TenCate Turf Recycling Solutions will kick off by sending 50 fields from high schools and college campuses to a southern California facility to be shredded. The shredded turf will then be taken to Texas where Cyclyx International will process the material further before sending it to ExxonMobil’s Baytown chemical recycling facility. The partners say the intention is to solve a problem that has challenged the industry for years: how to recycle synthetic turf into feedstock that can be used to create new turf and other valuable products.   

‘At TenCate, we are committed to leading the industry and moving sustainability forward in a meaningful way,’ says Joe Fields, president and ceo of TenCate Grass Americas. ‘We understand the issue of end-of-life synthetic turf and we have taken it upon ourselves to find a true solution for the entire industry. Our goal is to keep turf out of landfills and put it back to use.’

In addition to boosting circularity, ExxonMobil says its advanced recycling technology delivers lower GHG emissions when compared to processing fossil fuel feedstocks.
‘Our advanced recycling technology has already processed millions of pounds of otherwise difficult-to-recycle plastics like food packaging and artificial turf that are generally not recycled today,’ adds Dave Andrew, vp new market development at ExxonMobil. ‘With our scalable technology and collaborations like this one alongside TenCate Grass and Cyclyx, we are helping to meet the growing demand for circular products.’

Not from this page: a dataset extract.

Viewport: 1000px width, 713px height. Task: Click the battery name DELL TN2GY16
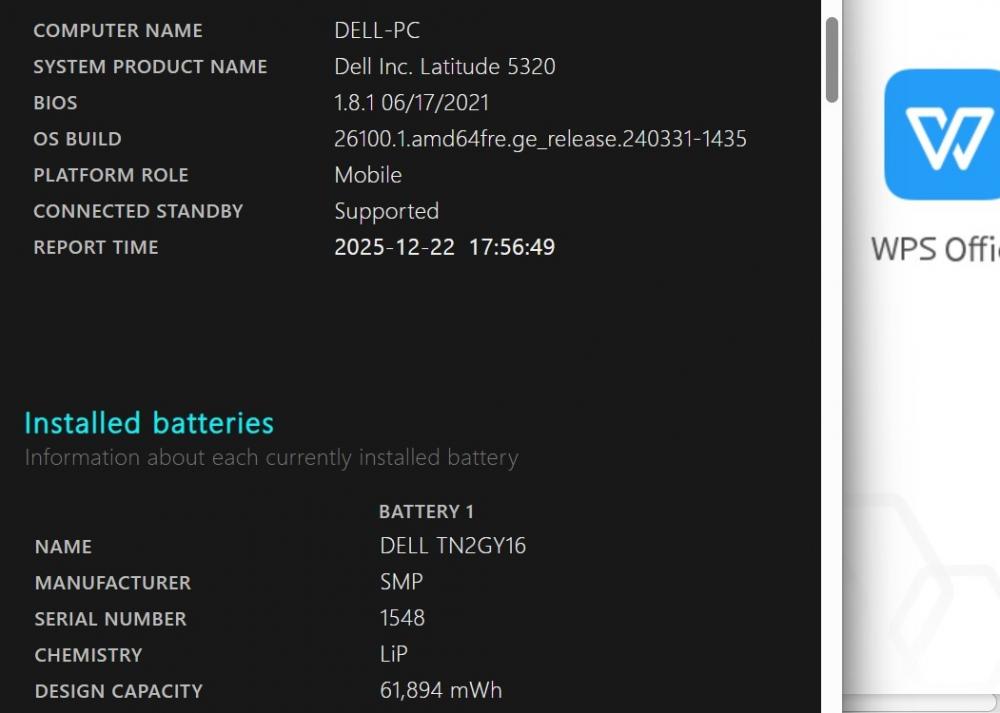pos(453,546)
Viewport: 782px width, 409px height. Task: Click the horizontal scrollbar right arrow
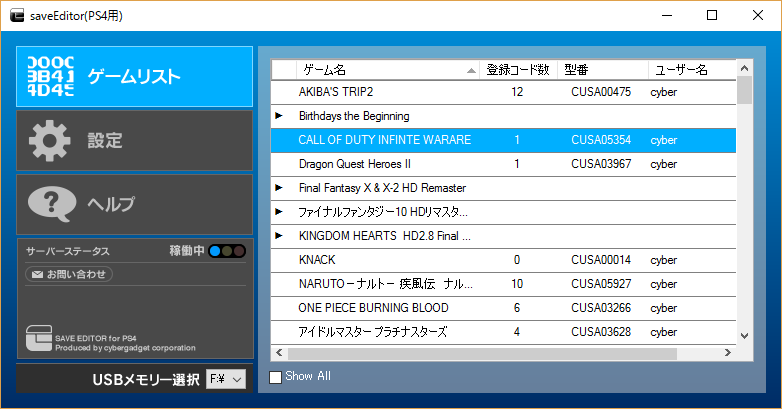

In the Netherlands, where its company headquarters are located, TenCate recycles its end-of-life turf into Ecocept, an elastic layer in sports fields, and third parties also use the agglomerated material to manufacture new products.  
In December 2021, Danish manufacturer Re-Match announced plans for an EUR 8.5 million recycling facility for artificial turf in Pennsylvania, its first outside Europe. When operational, the factory is due to process more than 60 000 tonnes of end-of-life material by mechanical recycling.